My new young adult novel Teresa of the New World is the culmination of my long-time fascination with Cabeza de Vaca, whom I first wrote about in 1996 in the collection of essays When the Land was Young: Reflections on American Archaeology.  Earlier, I had written about him in a literary adult novel, a manuscript I eventually abandoned, compressing most of its 300 pages into the first 40 pages of a book for young adults. In this new version, the sixteenth century of the American Southwest is a dreamscape of shape-shifters and loss and beauty. As the daughter of Cabeza de Vaca and a Capoque mother, Teresa is betrayed by her hero-father, sent to live as a kitchen servant in the household of a Spanish official, and alienated from the magic she knew as a child when she could listen to plants and animals and sink into the trickster earth. Plague stalks the land. Measles decimates native villages. And Teresa goes on her own journey, befriending a Spanish war horse and were-jaguar as she struggles to reclaim her power and sense of self.
 
But what surprised me is this: just as the book was being printed, when my publisher asked if I wanted a dedication page, I emailed back—as though this were an afterthought—yes, “To my father.” It had taken me thirty years to write this book and as long to see how much I am Teresa and how much my father is Cabeza de Vaca--which is really a statement about the un in my unconscious.  Or maybe, stranger, I am Cabeza de Vaca and my father, that young, heroic test pilot from Kansas, is Teresa. And really, strangest still, I am neither Teresa nor Cabeza de Vaca; instead they are people who live inside me. They have their own life, even as they have enriched mine.

[Stored data]:
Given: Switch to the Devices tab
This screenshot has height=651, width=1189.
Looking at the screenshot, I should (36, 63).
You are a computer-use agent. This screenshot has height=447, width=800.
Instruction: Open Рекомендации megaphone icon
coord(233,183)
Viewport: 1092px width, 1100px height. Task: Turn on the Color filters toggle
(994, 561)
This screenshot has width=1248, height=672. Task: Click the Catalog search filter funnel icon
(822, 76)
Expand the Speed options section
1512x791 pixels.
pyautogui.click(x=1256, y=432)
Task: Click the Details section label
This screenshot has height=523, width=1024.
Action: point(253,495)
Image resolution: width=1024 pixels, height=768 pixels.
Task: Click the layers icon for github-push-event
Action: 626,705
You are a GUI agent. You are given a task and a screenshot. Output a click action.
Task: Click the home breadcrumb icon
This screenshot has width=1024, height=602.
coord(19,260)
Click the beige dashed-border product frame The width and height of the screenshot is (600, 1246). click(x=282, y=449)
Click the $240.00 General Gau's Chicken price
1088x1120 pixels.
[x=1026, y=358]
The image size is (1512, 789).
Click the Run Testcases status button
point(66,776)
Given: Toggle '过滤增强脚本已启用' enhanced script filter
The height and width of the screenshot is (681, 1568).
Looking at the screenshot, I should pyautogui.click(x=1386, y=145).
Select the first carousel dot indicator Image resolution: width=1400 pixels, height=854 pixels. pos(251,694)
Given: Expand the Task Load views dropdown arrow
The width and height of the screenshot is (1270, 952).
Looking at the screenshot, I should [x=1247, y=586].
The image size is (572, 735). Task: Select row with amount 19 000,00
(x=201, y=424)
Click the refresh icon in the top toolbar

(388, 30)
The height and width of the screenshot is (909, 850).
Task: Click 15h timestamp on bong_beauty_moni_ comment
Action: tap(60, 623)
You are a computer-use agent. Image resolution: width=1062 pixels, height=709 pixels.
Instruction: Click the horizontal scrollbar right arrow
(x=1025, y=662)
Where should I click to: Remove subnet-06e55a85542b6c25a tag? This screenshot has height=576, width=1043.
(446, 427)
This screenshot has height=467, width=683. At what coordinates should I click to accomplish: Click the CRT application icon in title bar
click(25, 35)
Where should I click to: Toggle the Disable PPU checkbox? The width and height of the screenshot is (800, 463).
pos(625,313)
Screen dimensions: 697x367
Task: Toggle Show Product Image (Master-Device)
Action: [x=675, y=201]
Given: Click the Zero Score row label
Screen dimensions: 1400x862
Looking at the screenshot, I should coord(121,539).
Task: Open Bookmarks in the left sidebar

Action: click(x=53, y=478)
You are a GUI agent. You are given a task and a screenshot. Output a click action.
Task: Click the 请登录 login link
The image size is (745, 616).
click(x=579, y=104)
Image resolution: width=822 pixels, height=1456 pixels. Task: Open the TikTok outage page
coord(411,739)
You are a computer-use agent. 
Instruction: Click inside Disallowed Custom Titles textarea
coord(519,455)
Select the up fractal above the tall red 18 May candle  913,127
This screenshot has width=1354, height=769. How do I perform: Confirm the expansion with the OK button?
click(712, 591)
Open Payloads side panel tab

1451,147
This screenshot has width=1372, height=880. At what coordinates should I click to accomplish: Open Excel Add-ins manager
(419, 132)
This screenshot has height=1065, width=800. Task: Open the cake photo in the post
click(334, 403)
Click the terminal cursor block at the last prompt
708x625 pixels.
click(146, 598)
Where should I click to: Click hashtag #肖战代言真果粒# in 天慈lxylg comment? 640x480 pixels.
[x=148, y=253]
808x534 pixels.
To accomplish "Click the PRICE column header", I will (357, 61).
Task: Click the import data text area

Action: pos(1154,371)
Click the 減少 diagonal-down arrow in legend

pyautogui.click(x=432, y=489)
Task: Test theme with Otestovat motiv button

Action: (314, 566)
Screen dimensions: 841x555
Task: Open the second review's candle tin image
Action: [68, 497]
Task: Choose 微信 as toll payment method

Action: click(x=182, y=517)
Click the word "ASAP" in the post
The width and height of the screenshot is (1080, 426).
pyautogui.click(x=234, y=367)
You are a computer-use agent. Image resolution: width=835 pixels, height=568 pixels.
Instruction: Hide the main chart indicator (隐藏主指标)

[Task A]: In the passage about Teresa of the New World, which two creatures does Teresa befriend on her journey?
[Task B]: From the passage about Teresa of the New World, retype everything from "But what surprised" down to "have enriched mine.".

[Exercise answer A]: A Spanish war horse and a were-jaguar.

[Exercise answer B]:
But what surprised me is this: just as the book was being printed, when my publisher asked if I wanted a dedication page, I emailed back—as though this were an afterthought—yes, “To my father.” It had taken me thirty years to write this book and as long to see how much I am Teresa and how much my father is Cabeza de Vaca--which is really a statement about the un in my unconscious.  Or maybe, stranger, I am Cabeza de Vaca and my father, that young, heroic test pilot from Kansas, is Teresa. And really, strangest still, I am neither Teresa nor Cabeza de Vaca; instead they are people who live inside me. They have their own life, even as they have enriched mine.